If the same file can end up with different names, then that file might be
transfered or stored separately by default; this creates pressure for the
application layer to support the concept of "many identifiers for the same
file", and requires additional coordination at scale.

**2. Simple chunk-level de-duplication between files and versions.** This means
that if you have two large files with only a few bytes *changed* between them,
you don't need both full copies, only data proportional to the difference. A
special case is when an existing file is copied and modified; in this case the
system can track the history and change. This is distinct from adding two files
at the same time and detecting that there is a large degree of overlap.

**3. Offset-independent, chunk-level du-duplication between files.** Stronger
than #2, this method is efficient even if the different between two files is
one of inserting (or deleting) and *offset* of bytes; the challenge of
detecting that two files are identical except for an offset is harder than that
of identifying the identical bytes at the same locations.

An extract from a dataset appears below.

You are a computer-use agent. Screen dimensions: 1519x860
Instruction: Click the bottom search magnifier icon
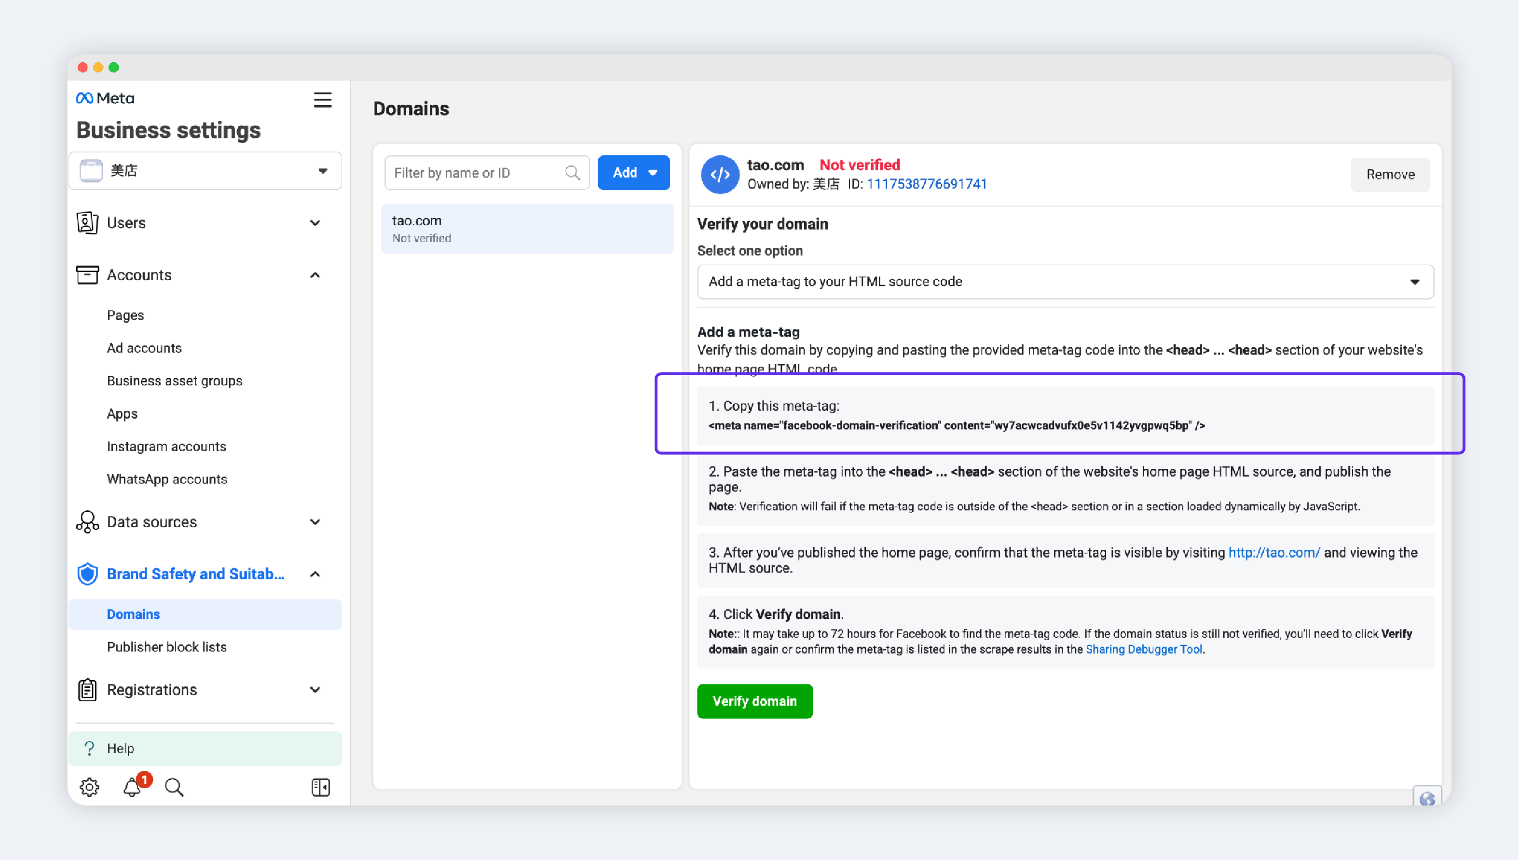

**4. File-level Interoperability with legacy and future systems.** Can the
system be used as a transparent "layer" by other systems? Eg, can a thin proxy
be implemented on top of existing file-systems and blob stores? Can thin
file-system and blob-store gateways be layered on top of the storage system? A
common source of friction here is when generic, off-the-shelf full-file hashes
like SHA-1, SHA-256, or BLAKE2b are not used in a common manner.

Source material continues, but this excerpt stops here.